Problem requirements =>
Convert the following lines into a JSON list of strings with one string per line, omitting blank lines.

Stored data entries
-.-.-

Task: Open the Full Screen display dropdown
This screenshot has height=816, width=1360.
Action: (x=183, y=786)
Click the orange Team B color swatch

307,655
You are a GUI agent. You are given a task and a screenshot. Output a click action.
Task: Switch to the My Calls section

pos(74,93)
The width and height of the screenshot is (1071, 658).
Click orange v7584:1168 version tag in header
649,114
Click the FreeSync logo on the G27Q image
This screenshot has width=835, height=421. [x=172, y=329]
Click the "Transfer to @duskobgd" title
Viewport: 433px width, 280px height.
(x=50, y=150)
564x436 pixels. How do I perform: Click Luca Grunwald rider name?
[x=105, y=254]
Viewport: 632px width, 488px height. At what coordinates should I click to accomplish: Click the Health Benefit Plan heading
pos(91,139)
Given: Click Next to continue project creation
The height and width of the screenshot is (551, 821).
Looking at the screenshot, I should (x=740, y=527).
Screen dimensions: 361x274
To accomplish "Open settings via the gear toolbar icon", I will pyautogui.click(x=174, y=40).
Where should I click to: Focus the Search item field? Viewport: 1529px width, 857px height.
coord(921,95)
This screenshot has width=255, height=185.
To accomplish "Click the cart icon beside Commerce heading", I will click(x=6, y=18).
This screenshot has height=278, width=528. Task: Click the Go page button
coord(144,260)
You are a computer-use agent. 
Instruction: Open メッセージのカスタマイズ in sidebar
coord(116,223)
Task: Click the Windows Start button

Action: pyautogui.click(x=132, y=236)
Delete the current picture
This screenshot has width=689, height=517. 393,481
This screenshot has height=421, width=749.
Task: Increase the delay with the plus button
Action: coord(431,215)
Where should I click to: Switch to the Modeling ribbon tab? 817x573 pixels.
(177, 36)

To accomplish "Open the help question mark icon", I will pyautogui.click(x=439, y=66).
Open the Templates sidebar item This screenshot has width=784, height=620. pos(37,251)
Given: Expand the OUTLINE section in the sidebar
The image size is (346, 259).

-.-.-

The completed task =>
[
  "Task: Open the Full Screen display dropdown",
  "This screenshot has height=816, width=1360.",
  "Action: (x=183, y=786)",
  "Click the orange Team B color swatch",
  "307,655",
  "You are a GUI agent. You are given a task and a screenshot. Output a click action.",
  "Task: Switch to the My Calls section",
  "pos(74,93)",
  "The width and height of the screenshot is (1071, 658).",
  "Click orange v7584:1168 version tag in header",
  "649,114",
  "Click the FreeSync logo on the G27Q image",
  "This screenshot has width=835, height=421. [x=172, y=329]",
  "Click the \"Transfer to @duskobgd\" title",
  "Viewport: 433px width, 280px height.",
  "(x=50, y=150)",
  "564x436 pixels. How do I perform: Click Luca Grunwald rider name?",
  "[x=105, y=254]",
  "Viewport: 632px width, 488px height. At what coordinates should I click to accomplish: Click the Health Benefit Plan heading",
  "pos(91,139)",
  "Given: Click Next to continue project creation",
  "The height and width of the screenshot is (551, 821).",
  "Looking at the screenshot, I should (x=740, y=527).",
  "Screen dimensions: 361x274",
  "To accomplish \"Open settings via the gear toolbar icon\", I will pyautogui.click(x=174, y=40).",
  "Where should I click to: Focus the Search item field? Viewport: 1529px width, 857px height.",
  "coord(921,95)",
  "This screenshot has width=255, height=185.",
  "To accomplish \"Click the cart icon beside Commerce heading\", I will click(x=6, y=18).",
  "This screenshot has height=278, width=528. Task: Click the Go page button",
  "coord(144,260)",
  "You are a computer-use agent. ",
  "Instruction: Open メッセージのカスタマイズ in sidebar",
  "coord(116,223)",
  "Task: Click the Windows Start button",
  "Action: pyautogui.click(x=132, y=236)",
  "Delete the current picture",
  "This screenshot has width=689, height=517. 393,481",
  "This screenshot has height=421, width=749.",
  "Task: Increase the delay with the plus button",
  "Action: coord(431,215)",
  "Where should I click to: Switch to the Modeling ribbon tab? 817x573 pixels.",
  "(177, 36)",
  "To accomplish \"Open the help question mark icon\", I will pyautogui.click(x=439, y=66).",
  "Open the Templates sidebar item This screenshot has width=784, height=620. pos(37,251)",
  "Given: Expand the OUTLINE section in the sidebar",
  "The image size is (346, 259)."
]